Two-Tier Justice From The 1990s
In my previous article, I debunked the ludicrous claim of the far left that two-tier policing/two-tier justice is something that affects them detrimentally rather than the so-called far right. This is arrant nonsense. Two-tier justice is something that goes back a long way, and below is just one example from the 1990s.
This is a photocopy of the front page of the Class War newspaper for February/March 1995. It contains a clear incitement to murder a number of senior judges. When I sent this to the Metropolitan Police, David Veness commented that “there was no direct threat to any named person and, therefore it was not actionable”.
At that time, Veness was an Assistant Commissioner; he went on to work for the United Nations.
Read that passage again: “there was no direct threat to any named person and, therefore it was not actionable”.

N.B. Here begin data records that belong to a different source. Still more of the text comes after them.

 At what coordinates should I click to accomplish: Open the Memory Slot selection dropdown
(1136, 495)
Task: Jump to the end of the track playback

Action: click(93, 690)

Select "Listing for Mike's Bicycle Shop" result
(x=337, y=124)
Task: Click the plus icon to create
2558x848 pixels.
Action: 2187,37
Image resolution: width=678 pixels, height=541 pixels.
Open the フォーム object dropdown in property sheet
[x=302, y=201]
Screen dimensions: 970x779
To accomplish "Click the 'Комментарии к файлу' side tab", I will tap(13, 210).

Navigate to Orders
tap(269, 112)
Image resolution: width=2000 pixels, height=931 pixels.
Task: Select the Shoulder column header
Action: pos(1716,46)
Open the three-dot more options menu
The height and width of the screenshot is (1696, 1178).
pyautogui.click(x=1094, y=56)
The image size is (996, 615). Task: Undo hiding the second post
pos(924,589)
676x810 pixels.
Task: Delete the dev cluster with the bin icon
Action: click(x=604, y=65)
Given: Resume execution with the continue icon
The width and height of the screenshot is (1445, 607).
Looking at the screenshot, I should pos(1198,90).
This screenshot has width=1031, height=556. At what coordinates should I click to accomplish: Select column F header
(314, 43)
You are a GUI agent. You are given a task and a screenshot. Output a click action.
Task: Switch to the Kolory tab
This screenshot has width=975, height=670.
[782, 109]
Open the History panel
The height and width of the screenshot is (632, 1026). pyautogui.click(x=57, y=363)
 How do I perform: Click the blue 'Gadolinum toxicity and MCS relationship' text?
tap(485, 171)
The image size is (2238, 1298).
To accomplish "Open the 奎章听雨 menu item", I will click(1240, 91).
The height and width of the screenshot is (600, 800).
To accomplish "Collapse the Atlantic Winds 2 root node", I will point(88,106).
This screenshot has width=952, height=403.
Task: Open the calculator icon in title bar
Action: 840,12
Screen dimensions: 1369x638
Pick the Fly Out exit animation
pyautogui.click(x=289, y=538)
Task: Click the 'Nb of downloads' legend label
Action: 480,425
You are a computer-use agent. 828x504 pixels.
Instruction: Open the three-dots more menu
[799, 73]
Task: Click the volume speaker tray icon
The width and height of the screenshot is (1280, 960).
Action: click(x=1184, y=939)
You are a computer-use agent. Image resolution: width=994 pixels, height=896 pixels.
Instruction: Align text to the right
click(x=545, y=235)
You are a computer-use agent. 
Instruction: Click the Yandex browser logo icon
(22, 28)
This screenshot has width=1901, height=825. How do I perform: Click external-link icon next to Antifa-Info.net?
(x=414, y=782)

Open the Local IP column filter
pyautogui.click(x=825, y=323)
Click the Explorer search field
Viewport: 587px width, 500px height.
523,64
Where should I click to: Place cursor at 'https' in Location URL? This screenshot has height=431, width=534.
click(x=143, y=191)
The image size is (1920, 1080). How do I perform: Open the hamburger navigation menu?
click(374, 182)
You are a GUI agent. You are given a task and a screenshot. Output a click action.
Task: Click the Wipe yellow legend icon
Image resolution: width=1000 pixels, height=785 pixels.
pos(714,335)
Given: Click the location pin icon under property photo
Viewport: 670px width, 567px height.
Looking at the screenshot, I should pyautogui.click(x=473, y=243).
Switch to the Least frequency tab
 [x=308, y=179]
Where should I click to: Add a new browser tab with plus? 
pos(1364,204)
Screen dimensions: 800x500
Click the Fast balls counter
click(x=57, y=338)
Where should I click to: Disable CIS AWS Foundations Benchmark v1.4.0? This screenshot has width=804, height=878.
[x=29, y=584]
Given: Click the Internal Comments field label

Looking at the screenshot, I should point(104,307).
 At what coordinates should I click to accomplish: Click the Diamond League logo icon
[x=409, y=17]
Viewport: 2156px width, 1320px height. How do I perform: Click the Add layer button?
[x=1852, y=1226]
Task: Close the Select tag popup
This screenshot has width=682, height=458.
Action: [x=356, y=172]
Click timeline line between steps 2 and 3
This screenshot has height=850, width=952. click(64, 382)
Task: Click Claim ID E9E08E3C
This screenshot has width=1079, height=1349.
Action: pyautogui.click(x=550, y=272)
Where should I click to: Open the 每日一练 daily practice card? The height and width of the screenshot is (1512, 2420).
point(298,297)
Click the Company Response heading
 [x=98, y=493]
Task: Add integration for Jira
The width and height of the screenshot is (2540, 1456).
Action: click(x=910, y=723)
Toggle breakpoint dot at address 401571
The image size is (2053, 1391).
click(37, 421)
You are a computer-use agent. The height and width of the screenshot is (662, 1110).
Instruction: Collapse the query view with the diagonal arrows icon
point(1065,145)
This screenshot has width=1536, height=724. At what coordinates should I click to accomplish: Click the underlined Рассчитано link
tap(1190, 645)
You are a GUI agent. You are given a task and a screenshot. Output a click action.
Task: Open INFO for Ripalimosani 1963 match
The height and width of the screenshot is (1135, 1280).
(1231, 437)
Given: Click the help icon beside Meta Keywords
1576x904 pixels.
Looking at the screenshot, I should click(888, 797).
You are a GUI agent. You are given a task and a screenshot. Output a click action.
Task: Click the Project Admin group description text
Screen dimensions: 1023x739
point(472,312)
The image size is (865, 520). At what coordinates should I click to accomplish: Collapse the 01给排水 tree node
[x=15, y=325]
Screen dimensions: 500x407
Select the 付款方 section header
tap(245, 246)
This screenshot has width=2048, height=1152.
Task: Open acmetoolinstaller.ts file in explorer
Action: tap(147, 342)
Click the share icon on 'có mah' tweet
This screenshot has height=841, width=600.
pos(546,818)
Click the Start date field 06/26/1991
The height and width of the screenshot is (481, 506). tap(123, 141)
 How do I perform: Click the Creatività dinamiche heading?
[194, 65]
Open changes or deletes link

Was he serious? This newspaper and other left wing rags were full of similar attacks on the rich and famous; one contained what can only be described as a direct incitement to murder Michael Portillo, then a senior Conservative MP. He appeared totally unconcerned, and so did the police.
By contrast, many members of far right organisations have been dragged into court and even jailed for publishing at times totally innocuous material including cartoons. This is something that pre-dated the 1990s.
Here is another, somewhat milder example from the 1970s.
This is the rhetoric of the extreme left and always has been; they want to smash institutions, smash property and smash people. Often they have done so, with little in the way of retribution from the state. One can argue why this should be the case, but no reasonable person can dispute that it is so.